* _Data for the task_
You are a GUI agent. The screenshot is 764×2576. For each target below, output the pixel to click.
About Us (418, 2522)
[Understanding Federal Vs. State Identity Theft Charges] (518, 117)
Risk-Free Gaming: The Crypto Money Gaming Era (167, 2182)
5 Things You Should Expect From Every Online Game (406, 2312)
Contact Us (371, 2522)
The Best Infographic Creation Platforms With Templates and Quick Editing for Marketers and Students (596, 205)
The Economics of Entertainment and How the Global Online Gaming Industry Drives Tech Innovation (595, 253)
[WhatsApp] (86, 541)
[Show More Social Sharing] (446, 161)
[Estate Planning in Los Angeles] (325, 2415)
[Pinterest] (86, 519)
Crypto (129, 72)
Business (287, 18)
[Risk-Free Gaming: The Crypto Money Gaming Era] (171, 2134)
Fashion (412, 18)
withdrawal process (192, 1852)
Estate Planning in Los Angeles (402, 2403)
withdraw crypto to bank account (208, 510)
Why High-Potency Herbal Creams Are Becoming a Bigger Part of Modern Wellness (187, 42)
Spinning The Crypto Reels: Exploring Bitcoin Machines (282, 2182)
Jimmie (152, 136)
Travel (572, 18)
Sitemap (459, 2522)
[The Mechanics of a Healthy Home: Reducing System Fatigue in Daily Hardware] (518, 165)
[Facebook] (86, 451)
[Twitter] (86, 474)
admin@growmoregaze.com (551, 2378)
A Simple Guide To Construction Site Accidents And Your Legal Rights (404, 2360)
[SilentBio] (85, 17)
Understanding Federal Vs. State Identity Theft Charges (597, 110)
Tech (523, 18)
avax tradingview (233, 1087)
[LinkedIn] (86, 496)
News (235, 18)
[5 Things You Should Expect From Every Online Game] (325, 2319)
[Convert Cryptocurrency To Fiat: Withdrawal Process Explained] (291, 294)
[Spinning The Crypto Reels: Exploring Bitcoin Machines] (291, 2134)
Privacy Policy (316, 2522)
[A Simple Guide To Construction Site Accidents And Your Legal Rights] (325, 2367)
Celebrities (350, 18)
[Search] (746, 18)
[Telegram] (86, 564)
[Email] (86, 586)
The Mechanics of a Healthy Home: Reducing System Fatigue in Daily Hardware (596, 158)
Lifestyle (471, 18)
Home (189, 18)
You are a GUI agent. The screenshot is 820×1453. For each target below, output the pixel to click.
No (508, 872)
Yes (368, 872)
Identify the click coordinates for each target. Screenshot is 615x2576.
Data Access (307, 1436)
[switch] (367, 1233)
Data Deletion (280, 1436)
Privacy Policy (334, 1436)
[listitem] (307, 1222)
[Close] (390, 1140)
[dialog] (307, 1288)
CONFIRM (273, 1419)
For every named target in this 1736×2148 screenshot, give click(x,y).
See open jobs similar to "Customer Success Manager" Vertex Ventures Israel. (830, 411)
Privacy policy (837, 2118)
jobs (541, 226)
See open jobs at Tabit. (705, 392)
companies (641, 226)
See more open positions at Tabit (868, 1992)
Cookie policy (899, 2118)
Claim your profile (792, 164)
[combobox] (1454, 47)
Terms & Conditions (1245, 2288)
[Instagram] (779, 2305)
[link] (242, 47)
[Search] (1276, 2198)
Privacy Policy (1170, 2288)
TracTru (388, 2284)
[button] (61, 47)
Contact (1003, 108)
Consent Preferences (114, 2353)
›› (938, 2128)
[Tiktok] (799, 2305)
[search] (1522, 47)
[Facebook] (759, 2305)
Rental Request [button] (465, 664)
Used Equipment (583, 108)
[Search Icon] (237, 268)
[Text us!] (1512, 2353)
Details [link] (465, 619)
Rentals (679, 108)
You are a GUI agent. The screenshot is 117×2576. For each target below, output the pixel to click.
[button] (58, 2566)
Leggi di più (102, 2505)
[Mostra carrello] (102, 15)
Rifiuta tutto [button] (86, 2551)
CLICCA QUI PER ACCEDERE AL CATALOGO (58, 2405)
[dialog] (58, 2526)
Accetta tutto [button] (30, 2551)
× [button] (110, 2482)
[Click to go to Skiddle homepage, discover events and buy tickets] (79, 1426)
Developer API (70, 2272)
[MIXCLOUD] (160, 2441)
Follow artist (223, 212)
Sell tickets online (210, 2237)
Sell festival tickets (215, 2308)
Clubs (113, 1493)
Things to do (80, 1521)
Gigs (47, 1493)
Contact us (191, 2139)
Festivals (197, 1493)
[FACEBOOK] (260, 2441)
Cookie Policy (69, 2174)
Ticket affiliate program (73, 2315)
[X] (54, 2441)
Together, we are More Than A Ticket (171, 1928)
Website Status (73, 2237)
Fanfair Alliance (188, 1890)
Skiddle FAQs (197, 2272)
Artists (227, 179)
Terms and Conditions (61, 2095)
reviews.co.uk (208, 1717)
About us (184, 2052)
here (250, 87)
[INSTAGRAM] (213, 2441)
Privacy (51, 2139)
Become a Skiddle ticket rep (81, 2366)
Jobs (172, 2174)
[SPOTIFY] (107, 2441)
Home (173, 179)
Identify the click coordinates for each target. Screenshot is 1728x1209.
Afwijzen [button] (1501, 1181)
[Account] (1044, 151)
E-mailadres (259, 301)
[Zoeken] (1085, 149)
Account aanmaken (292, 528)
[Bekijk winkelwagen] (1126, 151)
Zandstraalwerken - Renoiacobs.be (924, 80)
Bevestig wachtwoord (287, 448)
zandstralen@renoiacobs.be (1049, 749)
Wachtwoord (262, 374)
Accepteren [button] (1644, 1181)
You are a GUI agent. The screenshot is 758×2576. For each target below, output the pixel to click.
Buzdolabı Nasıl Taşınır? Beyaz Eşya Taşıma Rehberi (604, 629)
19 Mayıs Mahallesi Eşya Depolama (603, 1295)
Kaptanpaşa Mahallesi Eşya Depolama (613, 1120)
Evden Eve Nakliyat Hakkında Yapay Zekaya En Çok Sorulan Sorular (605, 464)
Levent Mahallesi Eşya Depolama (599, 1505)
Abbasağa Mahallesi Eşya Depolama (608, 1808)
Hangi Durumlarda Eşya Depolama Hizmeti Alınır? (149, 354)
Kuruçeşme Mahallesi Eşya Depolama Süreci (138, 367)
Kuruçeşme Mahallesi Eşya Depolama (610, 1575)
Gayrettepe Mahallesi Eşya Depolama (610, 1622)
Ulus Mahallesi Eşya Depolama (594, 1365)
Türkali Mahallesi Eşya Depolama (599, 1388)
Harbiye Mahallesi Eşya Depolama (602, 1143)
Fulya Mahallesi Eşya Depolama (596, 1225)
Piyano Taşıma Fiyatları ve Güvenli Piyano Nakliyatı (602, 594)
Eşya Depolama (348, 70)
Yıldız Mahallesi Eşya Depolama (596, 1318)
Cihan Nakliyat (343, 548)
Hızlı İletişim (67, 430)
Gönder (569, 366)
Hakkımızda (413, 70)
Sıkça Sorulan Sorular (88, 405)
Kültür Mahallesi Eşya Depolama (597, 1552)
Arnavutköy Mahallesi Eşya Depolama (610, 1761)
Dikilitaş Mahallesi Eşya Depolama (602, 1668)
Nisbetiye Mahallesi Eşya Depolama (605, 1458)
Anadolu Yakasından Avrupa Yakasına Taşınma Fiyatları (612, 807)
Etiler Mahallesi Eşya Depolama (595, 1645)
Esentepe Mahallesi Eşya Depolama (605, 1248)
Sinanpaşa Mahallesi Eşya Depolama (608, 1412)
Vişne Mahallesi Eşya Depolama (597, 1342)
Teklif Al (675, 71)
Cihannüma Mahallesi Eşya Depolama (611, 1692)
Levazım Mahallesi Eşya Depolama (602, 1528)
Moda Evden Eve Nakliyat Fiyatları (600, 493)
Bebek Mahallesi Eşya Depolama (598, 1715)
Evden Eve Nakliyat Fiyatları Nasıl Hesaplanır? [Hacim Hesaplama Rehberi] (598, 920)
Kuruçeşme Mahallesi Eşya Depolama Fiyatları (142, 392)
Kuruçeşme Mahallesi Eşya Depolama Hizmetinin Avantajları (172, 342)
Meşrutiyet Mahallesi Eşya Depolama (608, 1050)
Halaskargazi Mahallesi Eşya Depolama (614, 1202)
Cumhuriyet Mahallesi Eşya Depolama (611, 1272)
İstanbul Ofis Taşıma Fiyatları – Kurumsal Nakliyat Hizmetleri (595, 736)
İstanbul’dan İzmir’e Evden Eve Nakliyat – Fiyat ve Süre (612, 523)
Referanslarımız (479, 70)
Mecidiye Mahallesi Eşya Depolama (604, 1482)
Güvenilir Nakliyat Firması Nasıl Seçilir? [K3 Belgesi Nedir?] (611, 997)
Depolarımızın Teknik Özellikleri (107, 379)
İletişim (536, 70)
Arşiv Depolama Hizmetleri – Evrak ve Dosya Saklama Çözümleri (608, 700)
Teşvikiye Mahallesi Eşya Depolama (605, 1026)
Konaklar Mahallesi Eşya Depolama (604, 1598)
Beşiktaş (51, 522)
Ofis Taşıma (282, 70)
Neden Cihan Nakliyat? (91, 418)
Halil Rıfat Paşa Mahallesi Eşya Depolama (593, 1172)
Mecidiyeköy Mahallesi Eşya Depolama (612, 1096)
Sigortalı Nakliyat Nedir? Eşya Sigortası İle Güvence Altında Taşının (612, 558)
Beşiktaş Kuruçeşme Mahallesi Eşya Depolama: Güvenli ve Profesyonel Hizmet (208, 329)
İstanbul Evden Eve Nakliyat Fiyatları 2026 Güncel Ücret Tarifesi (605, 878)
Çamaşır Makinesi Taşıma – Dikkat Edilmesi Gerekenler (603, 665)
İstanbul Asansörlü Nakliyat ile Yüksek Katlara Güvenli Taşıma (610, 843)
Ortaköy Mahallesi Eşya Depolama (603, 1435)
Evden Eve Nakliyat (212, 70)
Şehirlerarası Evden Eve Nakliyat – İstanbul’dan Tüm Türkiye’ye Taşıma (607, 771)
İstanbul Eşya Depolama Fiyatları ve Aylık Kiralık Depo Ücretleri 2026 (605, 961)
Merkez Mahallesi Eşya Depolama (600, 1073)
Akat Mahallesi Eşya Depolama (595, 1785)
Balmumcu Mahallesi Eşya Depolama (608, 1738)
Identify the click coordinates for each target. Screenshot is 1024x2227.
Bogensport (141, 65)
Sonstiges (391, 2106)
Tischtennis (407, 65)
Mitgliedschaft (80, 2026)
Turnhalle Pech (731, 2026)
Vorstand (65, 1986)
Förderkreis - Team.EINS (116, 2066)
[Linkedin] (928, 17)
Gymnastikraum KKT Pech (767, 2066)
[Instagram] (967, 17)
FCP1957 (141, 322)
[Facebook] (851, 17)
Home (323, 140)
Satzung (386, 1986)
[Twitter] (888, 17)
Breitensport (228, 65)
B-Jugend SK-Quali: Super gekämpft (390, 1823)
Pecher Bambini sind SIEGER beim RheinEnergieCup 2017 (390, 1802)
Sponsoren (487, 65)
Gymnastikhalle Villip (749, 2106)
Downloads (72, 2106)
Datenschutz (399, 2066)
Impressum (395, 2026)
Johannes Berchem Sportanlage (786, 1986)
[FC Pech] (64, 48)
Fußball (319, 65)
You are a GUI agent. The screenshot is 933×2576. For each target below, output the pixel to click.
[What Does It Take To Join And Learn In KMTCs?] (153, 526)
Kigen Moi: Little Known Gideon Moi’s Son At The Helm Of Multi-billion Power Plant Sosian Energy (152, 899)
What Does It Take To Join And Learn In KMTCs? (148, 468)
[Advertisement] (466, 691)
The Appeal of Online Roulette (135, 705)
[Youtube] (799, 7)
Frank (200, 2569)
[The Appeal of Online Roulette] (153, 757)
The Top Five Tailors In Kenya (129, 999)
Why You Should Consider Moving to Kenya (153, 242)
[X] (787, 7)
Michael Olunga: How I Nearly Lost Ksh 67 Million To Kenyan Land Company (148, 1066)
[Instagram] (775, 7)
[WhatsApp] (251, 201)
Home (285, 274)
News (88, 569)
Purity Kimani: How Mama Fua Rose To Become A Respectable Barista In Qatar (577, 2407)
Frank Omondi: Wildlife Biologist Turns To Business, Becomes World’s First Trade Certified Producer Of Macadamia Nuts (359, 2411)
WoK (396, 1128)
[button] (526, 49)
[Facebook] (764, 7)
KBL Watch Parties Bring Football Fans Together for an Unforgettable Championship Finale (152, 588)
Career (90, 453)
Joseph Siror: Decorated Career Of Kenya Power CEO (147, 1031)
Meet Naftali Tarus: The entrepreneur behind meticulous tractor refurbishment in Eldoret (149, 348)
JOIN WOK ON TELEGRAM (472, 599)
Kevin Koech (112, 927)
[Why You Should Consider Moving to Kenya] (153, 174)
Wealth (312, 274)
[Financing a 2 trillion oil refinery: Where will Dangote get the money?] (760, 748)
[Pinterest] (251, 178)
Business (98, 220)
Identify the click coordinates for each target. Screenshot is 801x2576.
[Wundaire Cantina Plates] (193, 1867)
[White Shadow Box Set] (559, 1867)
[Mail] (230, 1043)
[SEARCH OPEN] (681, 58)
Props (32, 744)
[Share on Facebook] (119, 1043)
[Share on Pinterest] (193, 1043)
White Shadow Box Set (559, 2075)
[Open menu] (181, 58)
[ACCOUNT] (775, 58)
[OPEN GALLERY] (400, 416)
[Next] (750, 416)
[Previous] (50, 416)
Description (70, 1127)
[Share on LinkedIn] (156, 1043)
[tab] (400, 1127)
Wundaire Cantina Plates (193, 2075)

* _Exercise details_
If a line in the listing includes the word "Gaming", it counts; report the number of such lines and nothing else.

* _Answer space_
3